» **Texte fourni**:

------------------------------------------------------------

FAIT HISTORIQUE
THE ENGLISH PATIENT
Le Patient Anglais

USA / Grande-Bretagne

Laszlo de Almasy












Ralph Fiennes est Laszlo de Almasy








Ralph Fiennes est Laszlo de Almasy
LA VERITABLE HISTOIRE DU "PATIENT ANGLAIS"

The English Patient, qui vient de remporter neuf Oscars à Hollywood, a suscité une polémique aux Etats-Unis pour avoir pris des licenses avec la vérité historique et transformé un authentique collaborateur nazi en héros intrépide et romantique.
Le film du britannique Anthony Minghella retrace l'épopée dans les sables du désert égyptien du comte hongrois Laszlo de Almasy durant la Deuxième Guerre mondiale. Pour tenter de sauver la femme qu'il aime et qui agonise, blessée, dans une grotte du désert saharien, cet explorateur féru d'archéologie en vient à vendre aux Nazis de précieuses cartes.

Le film
Interprété par Ralph Fiennes, le comte Almasy a réellement existé. Mais, comme l'attestent plusieurs études biographiques, loin d'être le noble héros et l'amant fou dépeint dans le film, il était un espion opportuniste et homosexuel, un monarchiste convaincu et collaborateur nazi de la première heure.
Ce film est "amoral et anti-historique", s'insurge Elisabeth Salett, présidente de l'Institut multiculturel national de Washington qui, la première, a dénoncé la supercherie.
Son père, ancien consul général de Hongrie à Alexandrie (Egypte), a bien connu le vrai Almasy. Le metteur en scène "est parti d'un personnage réel et l'a entièrement reconstruit pour en faire un héros amoureux et passionné", poursuit-elle.

------------------------------------------------------------

(Entrées de données recueillies)
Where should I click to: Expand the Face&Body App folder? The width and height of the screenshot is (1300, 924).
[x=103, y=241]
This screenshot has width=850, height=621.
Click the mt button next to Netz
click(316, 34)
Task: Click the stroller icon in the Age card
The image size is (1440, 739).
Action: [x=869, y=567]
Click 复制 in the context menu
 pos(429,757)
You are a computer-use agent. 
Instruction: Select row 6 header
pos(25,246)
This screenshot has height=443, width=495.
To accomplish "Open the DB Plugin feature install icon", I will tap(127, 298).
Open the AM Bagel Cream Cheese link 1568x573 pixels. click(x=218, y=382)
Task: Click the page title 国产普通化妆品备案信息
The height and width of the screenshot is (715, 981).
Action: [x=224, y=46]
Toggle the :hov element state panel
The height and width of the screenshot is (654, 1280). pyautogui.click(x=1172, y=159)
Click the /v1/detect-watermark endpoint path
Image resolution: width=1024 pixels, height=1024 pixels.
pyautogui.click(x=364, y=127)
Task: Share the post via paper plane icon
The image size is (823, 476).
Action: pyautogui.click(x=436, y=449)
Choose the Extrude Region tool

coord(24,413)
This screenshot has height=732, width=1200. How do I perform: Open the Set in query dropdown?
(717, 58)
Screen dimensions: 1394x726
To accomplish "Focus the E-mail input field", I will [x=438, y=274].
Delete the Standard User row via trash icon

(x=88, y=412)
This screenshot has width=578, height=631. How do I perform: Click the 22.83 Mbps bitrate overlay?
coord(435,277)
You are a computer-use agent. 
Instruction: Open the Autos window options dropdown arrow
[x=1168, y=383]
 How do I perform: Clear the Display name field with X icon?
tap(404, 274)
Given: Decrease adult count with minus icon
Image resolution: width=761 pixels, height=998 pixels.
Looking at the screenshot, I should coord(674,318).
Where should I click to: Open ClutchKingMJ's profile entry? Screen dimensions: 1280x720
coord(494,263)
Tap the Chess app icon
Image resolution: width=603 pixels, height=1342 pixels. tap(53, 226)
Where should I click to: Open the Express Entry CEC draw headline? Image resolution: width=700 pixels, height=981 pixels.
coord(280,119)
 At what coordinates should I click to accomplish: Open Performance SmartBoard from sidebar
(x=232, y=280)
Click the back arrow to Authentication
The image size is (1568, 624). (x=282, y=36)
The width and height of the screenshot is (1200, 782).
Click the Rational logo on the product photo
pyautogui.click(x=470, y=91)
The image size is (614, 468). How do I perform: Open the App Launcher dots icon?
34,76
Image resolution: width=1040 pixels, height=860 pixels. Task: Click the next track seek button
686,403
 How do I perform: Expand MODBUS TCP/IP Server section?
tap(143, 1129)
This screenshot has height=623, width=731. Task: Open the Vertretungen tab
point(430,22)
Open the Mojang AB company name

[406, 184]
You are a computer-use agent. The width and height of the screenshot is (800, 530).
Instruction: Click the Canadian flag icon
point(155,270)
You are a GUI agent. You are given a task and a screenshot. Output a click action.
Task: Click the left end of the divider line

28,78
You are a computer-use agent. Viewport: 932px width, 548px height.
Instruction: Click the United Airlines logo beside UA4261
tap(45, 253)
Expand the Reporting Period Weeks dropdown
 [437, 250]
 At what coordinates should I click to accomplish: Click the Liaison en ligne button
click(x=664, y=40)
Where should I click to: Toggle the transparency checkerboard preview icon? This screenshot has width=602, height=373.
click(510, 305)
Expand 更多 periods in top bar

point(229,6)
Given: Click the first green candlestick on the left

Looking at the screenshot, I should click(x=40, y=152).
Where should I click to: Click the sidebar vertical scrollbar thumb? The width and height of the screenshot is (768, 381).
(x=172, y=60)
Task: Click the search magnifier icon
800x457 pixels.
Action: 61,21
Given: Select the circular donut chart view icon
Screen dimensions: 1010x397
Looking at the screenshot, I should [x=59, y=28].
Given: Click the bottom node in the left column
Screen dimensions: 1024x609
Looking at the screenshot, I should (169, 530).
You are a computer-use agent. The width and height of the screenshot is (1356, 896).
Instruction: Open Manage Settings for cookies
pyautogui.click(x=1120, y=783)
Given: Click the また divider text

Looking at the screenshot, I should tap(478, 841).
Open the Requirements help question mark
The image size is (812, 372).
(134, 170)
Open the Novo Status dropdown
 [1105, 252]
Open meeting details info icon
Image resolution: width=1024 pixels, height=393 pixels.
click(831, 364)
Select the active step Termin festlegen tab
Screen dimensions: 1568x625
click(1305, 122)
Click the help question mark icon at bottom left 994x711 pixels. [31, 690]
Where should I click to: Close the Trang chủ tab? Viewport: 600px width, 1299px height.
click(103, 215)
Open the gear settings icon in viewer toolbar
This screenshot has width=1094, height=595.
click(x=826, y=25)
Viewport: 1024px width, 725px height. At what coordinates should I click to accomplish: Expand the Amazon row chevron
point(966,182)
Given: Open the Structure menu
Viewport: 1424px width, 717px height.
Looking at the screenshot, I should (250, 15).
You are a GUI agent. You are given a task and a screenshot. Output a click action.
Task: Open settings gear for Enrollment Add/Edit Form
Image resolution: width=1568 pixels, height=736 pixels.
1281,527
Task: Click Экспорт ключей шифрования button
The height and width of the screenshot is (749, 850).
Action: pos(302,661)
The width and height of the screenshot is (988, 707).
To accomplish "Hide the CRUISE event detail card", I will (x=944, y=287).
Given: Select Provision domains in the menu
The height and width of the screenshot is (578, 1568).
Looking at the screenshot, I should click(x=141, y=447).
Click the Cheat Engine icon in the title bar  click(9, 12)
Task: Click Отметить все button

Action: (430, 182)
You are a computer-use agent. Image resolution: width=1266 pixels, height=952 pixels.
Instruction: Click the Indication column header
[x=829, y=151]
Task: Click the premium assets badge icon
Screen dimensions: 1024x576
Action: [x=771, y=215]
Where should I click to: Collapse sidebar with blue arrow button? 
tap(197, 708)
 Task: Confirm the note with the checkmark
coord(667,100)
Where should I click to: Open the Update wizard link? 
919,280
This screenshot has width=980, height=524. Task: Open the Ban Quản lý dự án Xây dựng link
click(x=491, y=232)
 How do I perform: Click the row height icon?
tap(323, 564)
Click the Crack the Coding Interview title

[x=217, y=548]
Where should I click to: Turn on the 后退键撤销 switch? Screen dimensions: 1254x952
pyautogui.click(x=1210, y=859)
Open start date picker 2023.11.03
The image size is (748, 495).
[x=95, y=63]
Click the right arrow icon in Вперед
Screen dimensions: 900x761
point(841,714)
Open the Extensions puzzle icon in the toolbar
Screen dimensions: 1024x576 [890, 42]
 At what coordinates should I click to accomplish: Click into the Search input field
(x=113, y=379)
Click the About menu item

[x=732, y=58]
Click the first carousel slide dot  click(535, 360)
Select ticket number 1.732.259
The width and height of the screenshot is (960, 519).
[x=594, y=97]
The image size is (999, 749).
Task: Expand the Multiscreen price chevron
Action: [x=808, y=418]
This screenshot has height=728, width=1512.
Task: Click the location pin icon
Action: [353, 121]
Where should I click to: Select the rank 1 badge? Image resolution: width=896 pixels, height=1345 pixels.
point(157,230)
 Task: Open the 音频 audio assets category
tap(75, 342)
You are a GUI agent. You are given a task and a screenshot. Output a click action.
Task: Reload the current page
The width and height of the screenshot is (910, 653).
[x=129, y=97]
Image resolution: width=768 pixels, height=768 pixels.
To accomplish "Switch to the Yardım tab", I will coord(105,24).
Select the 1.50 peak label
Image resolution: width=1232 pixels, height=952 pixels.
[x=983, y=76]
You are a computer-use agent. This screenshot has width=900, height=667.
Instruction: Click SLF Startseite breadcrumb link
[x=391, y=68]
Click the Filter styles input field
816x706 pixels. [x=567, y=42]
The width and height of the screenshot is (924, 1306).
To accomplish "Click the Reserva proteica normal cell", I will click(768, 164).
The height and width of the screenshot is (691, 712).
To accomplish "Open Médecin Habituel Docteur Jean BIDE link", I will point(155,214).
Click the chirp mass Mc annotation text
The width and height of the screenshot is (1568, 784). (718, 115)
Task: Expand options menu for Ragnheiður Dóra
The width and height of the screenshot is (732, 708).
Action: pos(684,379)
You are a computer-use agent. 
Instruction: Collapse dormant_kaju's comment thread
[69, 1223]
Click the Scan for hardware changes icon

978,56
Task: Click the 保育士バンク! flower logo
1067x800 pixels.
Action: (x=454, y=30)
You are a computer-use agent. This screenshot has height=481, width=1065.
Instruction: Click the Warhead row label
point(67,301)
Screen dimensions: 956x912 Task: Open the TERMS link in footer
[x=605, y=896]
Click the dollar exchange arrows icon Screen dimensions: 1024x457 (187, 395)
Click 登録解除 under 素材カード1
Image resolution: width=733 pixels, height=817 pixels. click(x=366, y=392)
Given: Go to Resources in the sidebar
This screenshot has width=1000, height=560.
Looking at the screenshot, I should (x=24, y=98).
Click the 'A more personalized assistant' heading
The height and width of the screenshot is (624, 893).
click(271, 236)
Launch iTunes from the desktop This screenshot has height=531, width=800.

------------------------------------------------------------

» **Activité 1**:
Répondez à ces questions d'après le texte sur Le Patient anglais.
(a) Combien d'Oscars le film a-t-il remportés à Hollywood ?
(b) Que vend Almasy aux Nazis dans le film ?
(c) Quelle fonction occupe Elisabeth Salett ?
» **Activité 2**:
Recopiez le passage du texte sur Le Patient anglais qui commence par « Le film du britannique » et se poursuit jusqu'à « dénoncé la supercherie. ».

» **Corrigé 1**:
(a) Le film a remporté neuf Oscars.
(b) Il leur vend de précieuses cartes.
(c) Elle est présidente de l'Institut multiculturel national de Washington.

» **Corrigé 2**:
Le film du britannique Anthony Minghella retrace l'épopée dans les sables du désert égyptien du comte hongrois Laszlo de Almasy durant la Deuxième Guerre mondiale. Pour tenter de sauver la femme qu'il aime et qui agonise, blessée, dans une grotte du désert saharien, cet explorateur féru d'archéologie en vient à vendre aux Nazis de précieuses cartes.

Le film
Interprété par Ralph Fiennes, le comte Almasy a réellement existé. Mais, comme l'attestent plusieurs études biographiques, loin d'être le noble héros et l'amant fou dépeint dans le film, il était un espion opportuniste et homosexuel, un monarchiste convaincu et collaborateur nazi de la première heure.
Ce film est "amoral et anti-historique", s'insurge Elisabeth Salett, présidente de l'Institut multiculturel national de Washington qui, la première, a dénoncé la supercherie.